Porkie_Pie Report 18 Mar 2013 13:10

Ann, Pensioners used to lose their pension after 6 weeks in hospital but now they keep it regardless of the length of there stay



AnninGlos Report 18 Mar 2013 12:54

But if you go into hospital and are on a state pension I believe you lose your pension for the time you spend in hospital. If they start to charge for meals I trust they will then refund part of the pension to pay for it. Or not charge pensioners who have already handed over their money?

Carol 430181

Carol 430181 Report 18 Mar 2013 11:02

I think patients should have to pay for meals, if you were at home you would still have to pay for your food.

People arriving from other countries should also be made to pay up front for any treatment.

Perhaps we should have a NHS lottery (with limited wins) and all profit being reinvested in more staff and equipment.



KittytheLearnerCook Report 18 Mar 2013 10:02

It might help if less people went to A&E instead of going to their GP first.

Then again, it is so difficult to get an urgent appointment with our GPs that sometimes it is the only option available if extreme pain is present:(

I sat in A&E recently,with my very ill daughter who was seen by her GP who sent her there and watched a family come in with a teenager who had fallen over 3 days previously, walked with hardly a limp, and had not been to the GP as "we were coming to town shopping so thought we would get him checked out here."

This time wasting of our A&E resources is all too common according to the staff who work there, but they all have to be seen.

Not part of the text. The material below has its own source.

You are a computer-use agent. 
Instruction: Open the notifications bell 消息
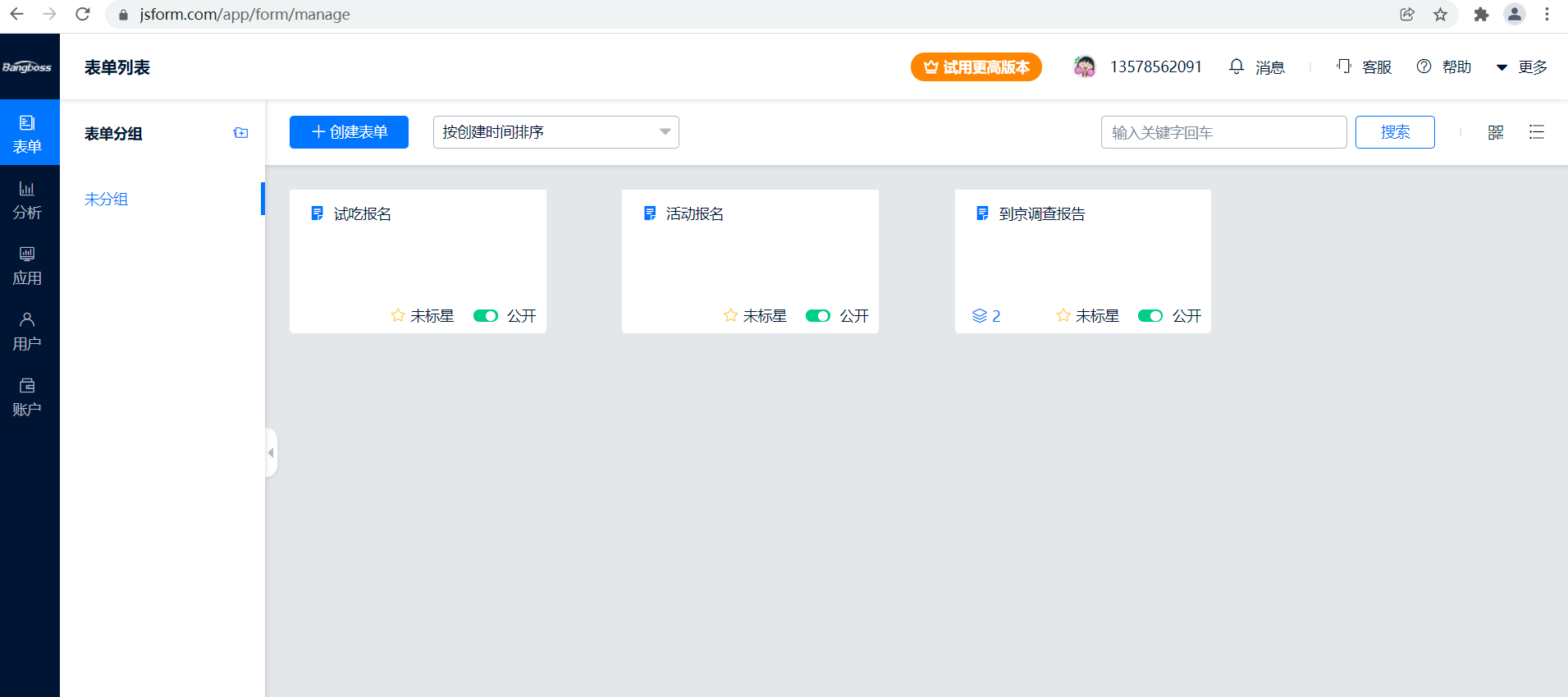1237,66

If my daughter could afford private health insurance she would use it without hesitation.


OneFootInTheGrave Report 18 Mar 2013 08:53

It has been reported that "The NHS Confederation" which represents all Health Service trusts, discussed these ways of generating extra funds.

It says any fees would apply to everyone over 18 who has basic health insurance, around 90 per cent of the population.

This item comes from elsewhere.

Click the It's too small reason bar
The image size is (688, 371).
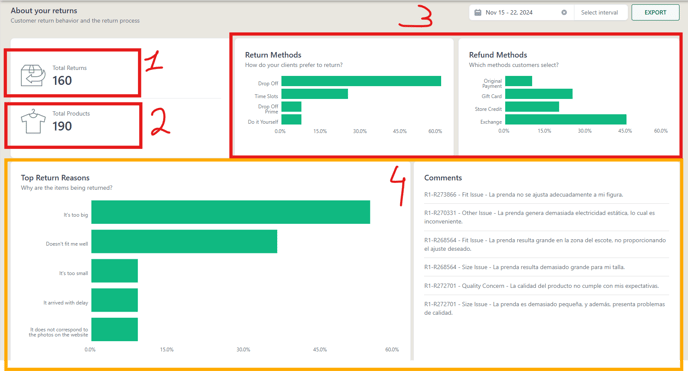[x=115, y=271]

Patients could be charged £8.50 to call an out-of-hours doctor to their home under controversial plans outlined today.

The sick could also be forced to pay for their hospital meals or increased charges to watch television on NHS wards.

The proposals are being floated as a way of tackling the ‘unprecedented financial dilemma’ faced by the Health Service.

This article in regards to funding the NHS makes me ask three questions and they are:-

1) Would this be the start on a slippery road to making everyone pay whether or not they had private insurance?

2) Shouldn't we charge, for example, for treatment required as a result of alcohol or illegal drugs?

3) Would it not be a good idea to have a central database of all people who have private health insurance which would be accessible to NHS hospitals enabling them to reclaim the costs of any treatment a persons insurance covered, from the insurance companies?

In respect of (3) obviously there would have to be exceptions such as emergency life and death situations.